Le Rapport Rebsamen annonçait la contre-attaque métropolitaine face aux résistances à l’aménagement urbain. Voilà qu’elle prend forme concrètement. Vendredi 4 février, Emmanuelle Wargon, ministre du logement, signe à la préfecture de Dijon un « contrat de relance du logement » de 2,1 millions d’euros pour Dijon métropole, dont 1,2 millions pour Dijon même. Une première, comme un petit cadeau faisant suite au Rapport Rebsamen pour la relance durable de la construction de logements, publié le 22 septembre 2021. Comme si Dijon manquait de projets immobiliers.

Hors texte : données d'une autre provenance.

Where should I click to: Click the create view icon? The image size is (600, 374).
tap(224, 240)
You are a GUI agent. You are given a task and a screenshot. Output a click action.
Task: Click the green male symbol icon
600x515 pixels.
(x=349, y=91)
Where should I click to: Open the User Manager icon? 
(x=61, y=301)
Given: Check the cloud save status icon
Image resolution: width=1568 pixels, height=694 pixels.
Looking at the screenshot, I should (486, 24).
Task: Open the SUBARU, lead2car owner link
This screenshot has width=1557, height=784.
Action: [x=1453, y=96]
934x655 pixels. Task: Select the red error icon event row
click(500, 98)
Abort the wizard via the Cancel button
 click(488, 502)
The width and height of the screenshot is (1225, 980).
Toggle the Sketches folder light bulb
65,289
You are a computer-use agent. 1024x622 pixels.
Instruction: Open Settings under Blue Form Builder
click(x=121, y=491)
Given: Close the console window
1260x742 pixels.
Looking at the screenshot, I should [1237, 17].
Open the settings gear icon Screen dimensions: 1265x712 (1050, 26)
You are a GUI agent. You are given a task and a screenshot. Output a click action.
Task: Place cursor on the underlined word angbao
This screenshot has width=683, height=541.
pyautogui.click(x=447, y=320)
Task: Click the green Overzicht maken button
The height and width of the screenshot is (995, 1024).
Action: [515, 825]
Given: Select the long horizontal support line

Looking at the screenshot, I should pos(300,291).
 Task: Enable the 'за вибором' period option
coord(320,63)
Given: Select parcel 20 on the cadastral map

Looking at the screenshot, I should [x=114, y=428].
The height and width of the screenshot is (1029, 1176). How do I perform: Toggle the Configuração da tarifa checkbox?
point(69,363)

En Côte-d’Or, les constructions d’habitations ont bondi de 28 % par rapport à 2020. Le but de ce contrat de relance est d’augmenter de 35 % supplémentaires les constructions en 2022 soit de passer de 1400 logements prévus à 1900 logements construits en 2022, dont 1000 à Dijon et 900 dans la métropole. La signature réunit tout le gratin politicien dijonnais : Fabien Sudri, préfet de Côte-d’Or ; François Rebsamen, maire de Dijon et président de Dijon Métropole ; Catherine Gozzi, adjointe au maire de Quetigny ; Thierry Falconnet, maire de Chenôve ; Guillaume Ruet, maire de Chevigny-Saint-Sauveur ; Monique Bayard, maire de Plombière-les-Dijon ; Philippe Belleville, maire de Sennecey-les-Dijon ; Fadila Khattabi, députée de la 3e circonscription de Côte-d’Or ; Didier Martin, député de la 1re circonscription de Côte-d’Or ; François Patriat, sénateur de Côte-d’Or ; Pierre Pribetich, vice-président de Dijon métropole délégué à l’urbanisme et Françoise Tenenbaum, vice-présidente de Dijon Métropole déléguée aux politiques sociales.

Habitats manquant ?

Emmanuelle Wargon joue la corde sensible en déclarant qu’il manquerait 9000 habitats à la métropole de Dijon et que la relance du logement est nécessaire. Mais d’où sort-elle ce chiffre ? François Rebsamen avait mentionné 9500 logement manquant lors de son offensive médiatique contre les Jardins de l’Engrenage en avril 2021. Le chiffre de 9500 logements manquant dans la métropole dijonnaise proviendrait des données d’avril 2021 de l’Association Régionale d’Études pour l’Habitat Est qui centralise les demandes de logement social. Voilà qui est intéressant. Lorsque les politiciens déclarent « il manque plus de 9000 logements à Dijon », il faut en réalité entendre : « 9500 demandes de logement social sont en attente à Dijon ». En février 2022, l’Association Régionale d’Études pour l’Habitat Est fait état pour Dijon de 6675 demandes de logements pour 1911 attributions. Ce qui amène le nombre de logements en attente à 4764. Soit moitié moins.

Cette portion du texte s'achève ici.